Ahora puedo verla ya con absoluta nitidez: caminando despacio junto a la presa, con la aguijada en la mano y el pañuelo amarillo desgarrando la luz de la mañana. Recuerdo ese pañuelo. Yo mismo se lo regalé, con el primero de mis sueldos, para que se lo pusiera cuando volvía de la era sobre el carro cargado de paja y de sol lento.

– Voy a bajar -les digo, decidido.

– ¿Ahora?

– Ahora.

Ramiro recorre otra vez con los prismáticos todo el valle.

– Es muy peligroso -dice-. Puede verte alguien desde abajo.

– Con cuidado, entre los matorrales, no. Hablo con Juana para que estén preparados y, esta noche, bajamos ya los cuatro.

Gildo esconde entre las urces el capote que acabo de quitarme.

– Deja aquí la metralleta -dice Ramiro dándome su pistola-. Bajarás mejor con esto.

Los tres me ven marchar en silencio, nerviosos ante la posibilidad de que alguien me descubra. La zona está ocupada, llena de soldados, y nuestras vidas dependen ahora únicamente de que logremos pasar ignorados.

Juana se ha vuelto, asustada, al otro lado de la sebe junto a la que se había sentado.

De un salto, se incorpora y, sin volver la espalda, comienza a retroceder muy lentamente hacia el centro del prado donde las vacas pastan indiferentes y aburridas.

– ¡Juana! ¡Juana! ¡Tranquila, Juana! ¡Soy yo, Ángel!

Mi voz apenas es un gemido vegetal entre las zarzas.

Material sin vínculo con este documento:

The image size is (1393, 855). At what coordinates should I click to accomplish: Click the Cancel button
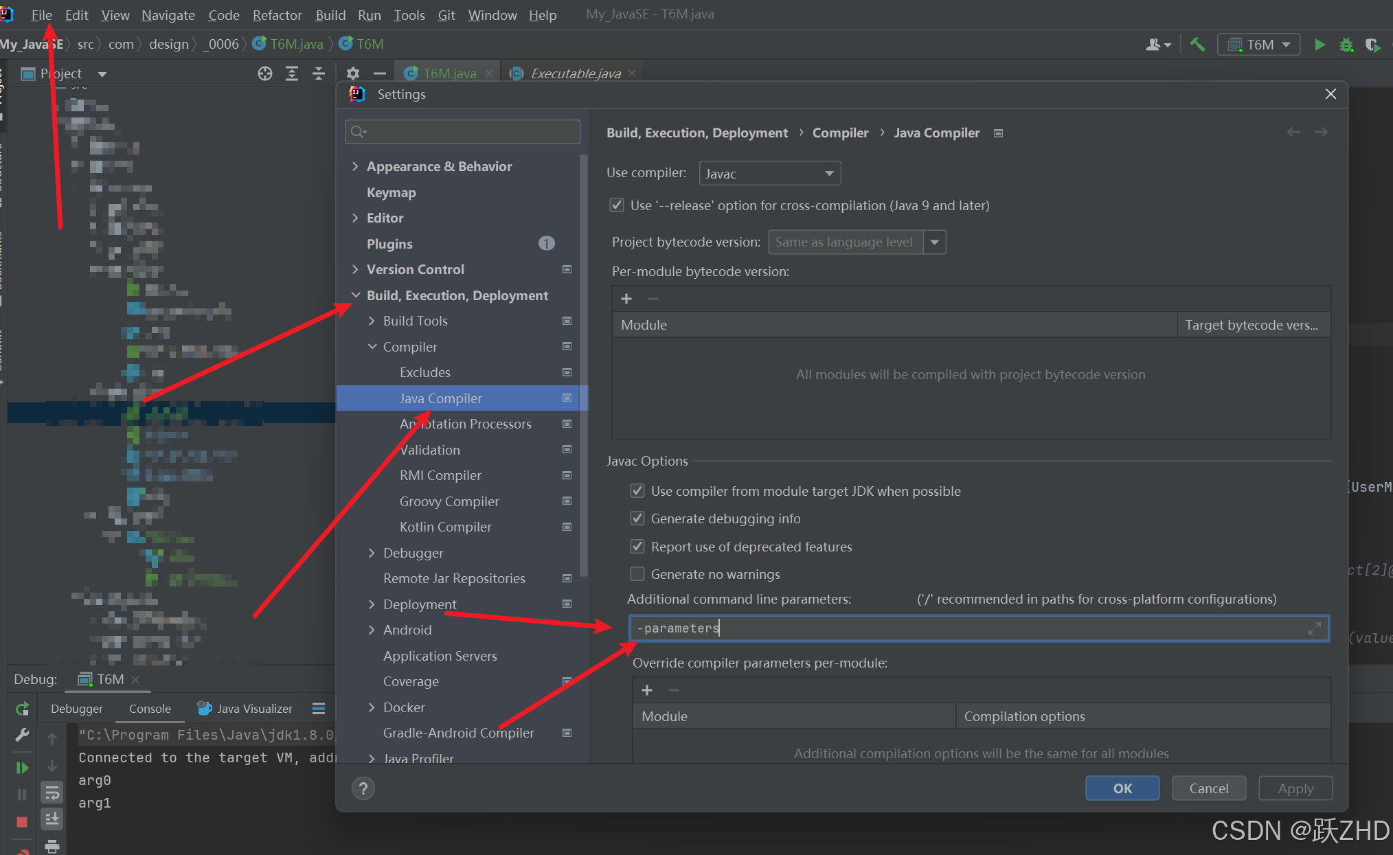pyautogui.click(x=1208, y=788)
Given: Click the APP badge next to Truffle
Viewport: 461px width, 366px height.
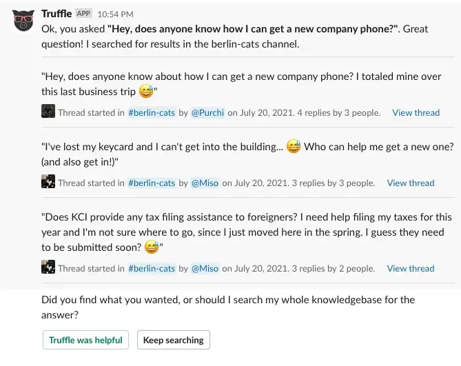Looking at the screenshot, I should tap(83, 14).
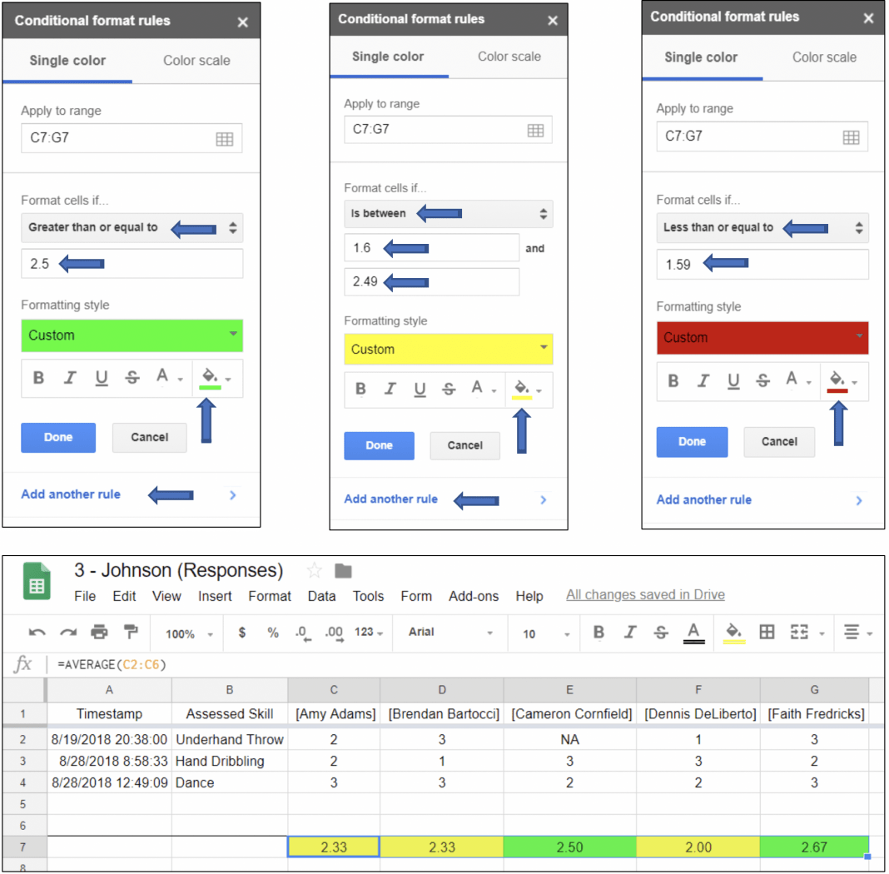Click the Add another rule link
The width and height of the screenshot is (889, 874).
pos(71,494)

Pero Juana me ha oído. Se detiene de pronto como inmovilizada por un disparo.

Sus ojos son dos monedas asustadas, incrédulas, azules, clavadas en los míos.

– Siéntate. Siéntate donde estabas. De espaldas, como antes. Y mira hacia las vacas.

Ella obedece y se sienta de nuevo al otro lado de la sebe, a apenas medio metro de donde yo espero rumbado. Casi podría, si quisiera, tocarla con la mano.

– ¿Qué haces aquí? -pregunta con una mezcla de terror y de dulzura-. Te van a matar, Ángel. Te van a matar.

– ¿Cómo estáis?

– Bien -responde en voz muy baja-. Creíamos que ya no volveríamos a verte.

– Pues aquí estoy. Díselo a padre.

– ¿Has venido solo?

– No. Estoy con Ramiro y con su hermano. Y con Gildo, el de Candamo, el que se casó con Lina. Quedaron arriba, en la collada -mi hermana escucha, sin volver la cabeza, golpeando nerviosamente la hierba con la aguijada-. Escucha, Juana. Dile a padre que esta noche bajaremos a La Llánava. Que nos espere en el pajar. Prepáranos algo de comida. Y vete a ver, si puedes, a la madre de Ramiro. Necesitamos encontrar un sitio donde poder escondernos unos días.

A lo lejos, por el camino del río, se oyen ya los mugidos de otras vacas.

– Vete, Ángel, vete. Te van a matar.